For the next few days, they played non-stop and constantly chattered in their native Wolaitian language. This was actually one of several graces that God planted in our life during that nightmarish week. Tigist and Mebratu were very good anyway, but to have a close friend to pal around with initially was quite a treat for them and quite a relief for us so we could focus on one sick baby.
We also flew on the same flight home to the U.S. together and then parted ways at Dulles (D.C.) airport when they went on to the Northwest and we flew home. It was a tearful moment to see these sweet children part, one more time, from their last link to 'home' and their former life, which they had almost completely left behind, save for the memories in their little heads. Strangely, the kids did not cry, just their new families. My hunch is that this one last breaking from their past was small compared to the other losses they had already grieved (and still are grieving). I don't know - emotionally, I still haven't figured my kids out and probably never will, but that's another post.
I recently contacted their 'Abetee's' mom and we arranged a phone call for the kids to chat and catch up. Tigist and Mebratu were quite delighted at the thought of getting to talk with him over the phone. They spent all of last night's dinner practicing and thinking about what they were going to say. (which my other kids turned into a silly session of thinking of all the wacky things they could tell Abetee about their new life with us... and the conversation went south from there).

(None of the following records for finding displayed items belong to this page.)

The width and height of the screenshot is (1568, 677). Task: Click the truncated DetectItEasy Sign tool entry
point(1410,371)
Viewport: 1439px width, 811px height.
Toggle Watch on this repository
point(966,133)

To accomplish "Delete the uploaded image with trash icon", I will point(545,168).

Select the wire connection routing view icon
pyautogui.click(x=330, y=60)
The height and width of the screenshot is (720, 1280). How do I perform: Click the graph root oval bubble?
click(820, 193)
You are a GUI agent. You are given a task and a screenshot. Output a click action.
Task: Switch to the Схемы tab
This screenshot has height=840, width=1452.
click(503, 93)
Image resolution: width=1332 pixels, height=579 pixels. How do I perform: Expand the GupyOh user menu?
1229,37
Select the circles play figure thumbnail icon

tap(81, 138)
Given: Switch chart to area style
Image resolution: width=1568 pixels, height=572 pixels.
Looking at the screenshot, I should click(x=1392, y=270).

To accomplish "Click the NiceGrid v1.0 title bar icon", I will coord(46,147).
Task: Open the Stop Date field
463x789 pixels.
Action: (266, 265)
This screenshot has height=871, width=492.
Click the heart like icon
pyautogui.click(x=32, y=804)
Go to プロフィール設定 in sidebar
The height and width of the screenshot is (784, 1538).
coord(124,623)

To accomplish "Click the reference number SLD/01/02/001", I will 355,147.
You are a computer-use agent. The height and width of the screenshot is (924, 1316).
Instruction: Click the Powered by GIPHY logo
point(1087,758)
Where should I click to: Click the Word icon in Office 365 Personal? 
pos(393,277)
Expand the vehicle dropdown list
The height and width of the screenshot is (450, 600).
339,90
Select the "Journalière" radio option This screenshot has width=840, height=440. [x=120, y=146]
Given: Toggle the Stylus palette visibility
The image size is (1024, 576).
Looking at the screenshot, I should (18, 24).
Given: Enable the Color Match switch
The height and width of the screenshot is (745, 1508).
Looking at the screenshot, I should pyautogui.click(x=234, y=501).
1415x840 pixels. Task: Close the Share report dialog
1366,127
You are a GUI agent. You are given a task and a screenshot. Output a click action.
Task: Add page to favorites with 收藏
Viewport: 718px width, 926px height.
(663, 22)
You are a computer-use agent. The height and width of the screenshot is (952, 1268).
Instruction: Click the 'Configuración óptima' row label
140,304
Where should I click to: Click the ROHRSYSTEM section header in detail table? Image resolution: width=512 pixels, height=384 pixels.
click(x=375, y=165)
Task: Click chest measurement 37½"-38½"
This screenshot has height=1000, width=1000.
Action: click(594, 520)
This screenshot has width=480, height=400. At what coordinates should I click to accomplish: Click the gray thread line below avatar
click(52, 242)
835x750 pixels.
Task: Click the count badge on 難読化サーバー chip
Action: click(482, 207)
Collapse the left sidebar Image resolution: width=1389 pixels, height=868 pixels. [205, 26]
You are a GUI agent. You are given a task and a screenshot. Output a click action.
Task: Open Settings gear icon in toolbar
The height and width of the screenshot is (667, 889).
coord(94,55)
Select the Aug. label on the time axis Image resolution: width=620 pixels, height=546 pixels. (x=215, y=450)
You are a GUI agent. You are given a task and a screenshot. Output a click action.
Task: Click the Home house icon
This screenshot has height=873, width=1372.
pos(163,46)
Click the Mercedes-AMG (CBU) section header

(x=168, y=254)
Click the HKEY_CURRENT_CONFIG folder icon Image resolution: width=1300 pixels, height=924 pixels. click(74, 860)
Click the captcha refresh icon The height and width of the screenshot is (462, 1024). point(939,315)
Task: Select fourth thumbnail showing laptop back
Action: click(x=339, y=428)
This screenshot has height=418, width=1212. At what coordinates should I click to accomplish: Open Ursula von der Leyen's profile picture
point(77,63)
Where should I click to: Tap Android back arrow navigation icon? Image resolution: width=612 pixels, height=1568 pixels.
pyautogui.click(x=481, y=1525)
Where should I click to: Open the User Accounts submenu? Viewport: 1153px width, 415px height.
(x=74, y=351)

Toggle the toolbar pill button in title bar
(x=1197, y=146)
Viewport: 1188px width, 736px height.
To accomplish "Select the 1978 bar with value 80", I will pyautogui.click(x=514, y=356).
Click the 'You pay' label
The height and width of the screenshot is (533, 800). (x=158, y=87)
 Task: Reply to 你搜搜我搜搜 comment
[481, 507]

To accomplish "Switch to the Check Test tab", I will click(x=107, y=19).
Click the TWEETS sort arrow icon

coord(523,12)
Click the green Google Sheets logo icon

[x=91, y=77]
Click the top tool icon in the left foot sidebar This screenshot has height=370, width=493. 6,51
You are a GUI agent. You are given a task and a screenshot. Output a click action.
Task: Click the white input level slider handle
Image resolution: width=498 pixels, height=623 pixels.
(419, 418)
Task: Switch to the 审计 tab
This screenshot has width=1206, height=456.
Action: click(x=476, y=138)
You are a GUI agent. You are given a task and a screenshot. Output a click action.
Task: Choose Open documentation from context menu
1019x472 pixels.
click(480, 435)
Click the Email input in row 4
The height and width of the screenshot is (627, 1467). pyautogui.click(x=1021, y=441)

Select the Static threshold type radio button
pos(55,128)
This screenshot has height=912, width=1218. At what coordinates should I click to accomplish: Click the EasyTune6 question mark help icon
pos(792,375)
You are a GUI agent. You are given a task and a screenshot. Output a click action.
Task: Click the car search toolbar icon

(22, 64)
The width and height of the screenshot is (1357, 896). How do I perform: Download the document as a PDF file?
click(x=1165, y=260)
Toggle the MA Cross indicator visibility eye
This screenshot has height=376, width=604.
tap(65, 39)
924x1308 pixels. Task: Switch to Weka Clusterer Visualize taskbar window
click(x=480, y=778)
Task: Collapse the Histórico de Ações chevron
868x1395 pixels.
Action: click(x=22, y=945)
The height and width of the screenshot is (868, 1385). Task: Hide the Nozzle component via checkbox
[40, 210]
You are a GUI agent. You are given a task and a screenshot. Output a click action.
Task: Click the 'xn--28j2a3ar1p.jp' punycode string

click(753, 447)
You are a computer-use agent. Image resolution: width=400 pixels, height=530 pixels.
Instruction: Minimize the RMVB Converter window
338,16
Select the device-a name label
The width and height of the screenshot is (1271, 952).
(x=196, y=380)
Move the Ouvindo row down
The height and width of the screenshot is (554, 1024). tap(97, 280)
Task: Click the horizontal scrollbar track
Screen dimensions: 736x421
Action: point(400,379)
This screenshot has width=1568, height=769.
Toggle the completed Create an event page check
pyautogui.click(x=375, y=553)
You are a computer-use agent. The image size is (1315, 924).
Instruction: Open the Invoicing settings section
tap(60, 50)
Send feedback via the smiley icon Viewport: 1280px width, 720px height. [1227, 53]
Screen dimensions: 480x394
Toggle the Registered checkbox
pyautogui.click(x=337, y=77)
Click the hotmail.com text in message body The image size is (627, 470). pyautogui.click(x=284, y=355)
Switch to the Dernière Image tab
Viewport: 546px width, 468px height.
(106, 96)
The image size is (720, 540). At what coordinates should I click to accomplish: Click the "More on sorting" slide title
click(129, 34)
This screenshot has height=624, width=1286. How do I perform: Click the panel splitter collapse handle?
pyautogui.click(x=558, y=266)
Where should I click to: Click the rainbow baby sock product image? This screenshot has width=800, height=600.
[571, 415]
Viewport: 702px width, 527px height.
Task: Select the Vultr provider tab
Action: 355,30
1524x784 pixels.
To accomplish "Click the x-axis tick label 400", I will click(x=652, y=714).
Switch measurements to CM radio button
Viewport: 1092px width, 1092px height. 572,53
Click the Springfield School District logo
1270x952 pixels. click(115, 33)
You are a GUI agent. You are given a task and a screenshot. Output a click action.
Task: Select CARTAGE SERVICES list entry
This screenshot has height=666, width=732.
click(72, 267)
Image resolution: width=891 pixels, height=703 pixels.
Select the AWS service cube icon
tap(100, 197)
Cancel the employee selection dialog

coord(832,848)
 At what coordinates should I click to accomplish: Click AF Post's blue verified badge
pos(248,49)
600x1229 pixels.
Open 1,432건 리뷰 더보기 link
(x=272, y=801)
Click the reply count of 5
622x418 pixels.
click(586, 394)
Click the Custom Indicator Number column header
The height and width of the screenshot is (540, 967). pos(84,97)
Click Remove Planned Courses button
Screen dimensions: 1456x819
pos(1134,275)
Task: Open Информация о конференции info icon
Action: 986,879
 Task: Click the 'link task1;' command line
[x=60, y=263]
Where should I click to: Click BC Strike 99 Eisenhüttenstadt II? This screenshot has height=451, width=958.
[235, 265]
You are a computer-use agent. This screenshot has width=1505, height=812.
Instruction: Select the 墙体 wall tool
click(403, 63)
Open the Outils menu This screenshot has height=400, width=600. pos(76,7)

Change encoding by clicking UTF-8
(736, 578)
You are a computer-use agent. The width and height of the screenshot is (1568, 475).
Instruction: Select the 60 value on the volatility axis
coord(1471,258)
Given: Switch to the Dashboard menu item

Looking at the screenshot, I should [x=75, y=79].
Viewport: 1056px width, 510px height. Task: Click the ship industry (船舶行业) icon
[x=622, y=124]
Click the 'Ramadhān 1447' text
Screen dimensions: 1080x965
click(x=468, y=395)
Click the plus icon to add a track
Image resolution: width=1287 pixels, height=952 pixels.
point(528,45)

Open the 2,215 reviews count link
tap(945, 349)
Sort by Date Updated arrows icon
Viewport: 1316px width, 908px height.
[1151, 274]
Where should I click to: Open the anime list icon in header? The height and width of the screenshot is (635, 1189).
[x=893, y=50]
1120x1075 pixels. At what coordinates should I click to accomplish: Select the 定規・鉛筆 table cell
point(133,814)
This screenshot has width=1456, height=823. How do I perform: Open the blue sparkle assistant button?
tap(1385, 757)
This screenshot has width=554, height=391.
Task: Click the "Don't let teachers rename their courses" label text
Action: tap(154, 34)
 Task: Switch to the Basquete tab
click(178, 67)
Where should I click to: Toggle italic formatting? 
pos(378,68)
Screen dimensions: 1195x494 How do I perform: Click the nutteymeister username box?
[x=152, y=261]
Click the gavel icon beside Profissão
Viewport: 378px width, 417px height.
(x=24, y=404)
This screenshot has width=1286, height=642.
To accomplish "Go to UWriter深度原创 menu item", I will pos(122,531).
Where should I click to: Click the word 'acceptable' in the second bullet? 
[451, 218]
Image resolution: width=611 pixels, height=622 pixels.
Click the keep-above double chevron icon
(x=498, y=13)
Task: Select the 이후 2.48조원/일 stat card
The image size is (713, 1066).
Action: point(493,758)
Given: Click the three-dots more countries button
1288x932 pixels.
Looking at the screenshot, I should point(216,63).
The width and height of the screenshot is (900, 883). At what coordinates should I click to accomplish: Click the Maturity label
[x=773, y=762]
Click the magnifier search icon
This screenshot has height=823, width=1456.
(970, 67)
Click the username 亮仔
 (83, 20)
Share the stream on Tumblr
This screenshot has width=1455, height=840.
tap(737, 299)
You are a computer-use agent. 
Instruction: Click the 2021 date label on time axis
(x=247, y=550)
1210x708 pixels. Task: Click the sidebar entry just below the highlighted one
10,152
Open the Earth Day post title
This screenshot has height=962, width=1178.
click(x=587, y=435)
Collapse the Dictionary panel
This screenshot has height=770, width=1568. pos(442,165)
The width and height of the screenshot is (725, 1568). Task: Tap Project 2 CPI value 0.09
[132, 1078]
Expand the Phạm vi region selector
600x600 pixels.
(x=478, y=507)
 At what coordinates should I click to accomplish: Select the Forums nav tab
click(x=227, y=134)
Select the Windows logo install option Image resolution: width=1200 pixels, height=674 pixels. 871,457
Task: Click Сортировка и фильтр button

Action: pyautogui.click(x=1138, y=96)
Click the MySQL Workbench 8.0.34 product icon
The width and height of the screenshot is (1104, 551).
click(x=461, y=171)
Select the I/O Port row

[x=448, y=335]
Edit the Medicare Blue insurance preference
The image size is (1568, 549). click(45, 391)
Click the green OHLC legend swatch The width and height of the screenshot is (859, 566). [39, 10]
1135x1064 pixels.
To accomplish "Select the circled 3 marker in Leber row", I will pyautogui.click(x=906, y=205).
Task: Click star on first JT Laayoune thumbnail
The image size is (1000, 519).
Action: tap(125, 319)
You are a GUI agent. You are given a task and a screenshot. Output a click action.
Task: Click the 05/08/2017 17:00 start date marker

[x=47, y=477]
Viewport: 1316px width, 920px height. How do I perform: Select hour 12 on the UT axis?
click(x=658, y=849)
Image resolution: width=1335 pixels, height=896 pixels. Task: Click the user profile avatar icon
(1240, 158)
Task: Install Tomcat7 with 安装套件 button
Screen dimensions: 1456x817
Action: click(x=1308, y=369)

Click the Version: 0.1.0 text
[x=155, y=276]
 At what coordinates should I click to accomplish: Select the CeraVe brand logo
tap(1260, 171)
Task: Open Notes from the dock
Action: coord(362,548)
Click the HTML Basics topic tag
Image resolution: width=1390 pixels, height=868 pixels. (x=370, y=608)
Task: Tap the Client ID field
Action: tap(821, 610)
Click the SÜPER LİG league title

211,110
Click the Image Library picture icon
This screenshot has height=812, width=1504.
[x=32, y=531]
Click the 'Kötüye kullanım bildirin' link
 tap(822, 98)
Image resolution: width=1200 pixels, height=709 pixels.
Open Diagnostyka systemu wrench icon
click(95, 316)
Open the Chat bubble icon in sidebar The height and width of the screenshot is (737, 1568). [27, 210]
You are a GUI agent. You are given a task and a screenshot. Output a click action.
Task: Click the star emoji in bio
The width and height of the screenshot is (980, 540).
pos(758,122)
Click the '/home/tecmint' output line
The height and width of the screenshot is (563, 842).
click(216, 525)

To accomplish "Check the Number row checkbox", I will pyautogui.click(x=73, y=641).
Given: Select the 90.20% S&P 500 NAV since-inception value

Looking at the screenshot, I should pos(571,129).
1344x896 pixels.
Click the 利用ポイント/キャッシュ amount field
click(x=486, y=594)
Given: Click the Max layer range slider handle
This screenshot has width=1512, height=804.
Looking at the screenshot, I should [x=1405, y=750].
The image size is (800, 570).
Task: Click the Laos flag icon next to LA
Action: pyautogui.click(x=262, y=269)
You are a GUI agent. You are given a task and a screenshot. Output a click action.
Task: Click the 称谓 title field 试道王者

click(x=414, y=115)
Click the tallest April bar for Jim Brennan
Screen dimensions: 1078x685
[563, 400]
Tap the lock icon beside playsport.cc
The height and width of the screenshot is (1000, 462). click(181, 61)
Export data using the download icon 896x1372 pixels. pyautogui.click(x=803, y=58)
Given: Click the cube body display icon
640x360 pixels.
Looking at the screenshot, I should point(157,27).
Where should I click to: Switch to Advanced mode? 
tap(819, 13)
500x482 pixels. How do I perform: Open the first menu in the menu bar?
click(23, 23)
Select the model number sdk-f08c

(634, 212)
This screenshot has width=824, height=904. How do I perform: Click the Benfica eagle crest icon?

Today the phone call came and I ran outside to pull the kids in to talk to Abettee. It was a little different than we expected. In the first 30 seconds, I think we heard some Wolaitian phrases tossed back and forth ( it was hard to tell because Mebratu kept screaming in his high-pitched little voice 'ABETEE!!!') He was in shock, I think that you could hear a familiar voice come out of that black thing that hangs on the wall (I don't think he's ever used a phone before) Then, I got down close to Tigist and listened, urging her to use 'words', and talk to Abettee with their 'Wolaitia words'. What happened next was so fascinating and at the same time, it made me sad. She looked at me and seemed confused at first. Then, I think she got what I was saying, that she could have a conversation with Abetee in her native tongue. She looked up at the ceiling like she was thinking very hard and then she looked a bit uncomfortable and confused at the same time. Her mind was grasping for Wolaitian words.... but they were gone. After only 9 weeks in the U.S., her native language has almost disappeared. I had assumed she would/could speak it now, if just given an opportunity.
But this experience today confirms what other adoptive families have told us. They lose their native language quickly. Not to say that they are talking up a storm in English. Quite the opposite. I have actually been frustrated with the 'wall' we've hit lately in her English. (Not so much with Mebratu who speaks much more English than she does.) I think that with Tigist being older (almost 8), she has entered the silent phase. She has no language right now. She is continuing to absorb English but does not speak it.
I know this is true because she and Sophie and I were listening to 'Adventures in Odyssey' tonight and she busted out laughing at the kid who wrote the poem about 'loving pants'. She got it! So, I think she does hear so much more than she speaks.
And so it was a bitter sweet kind of day. I see the Ethiopian identity of my children fading fast. I'm happy and excited for them to come into their own here, as Americans-- because that is what they are now. And I know that the new identity as Americans and as our children is ultimately going to bring them happiness. But at the same time, I am grieving for them. That so much has been lost and that the old Tigist and Mebratu that spoke a remote tribal dialect of southern Ethiopian, are leaving us for good.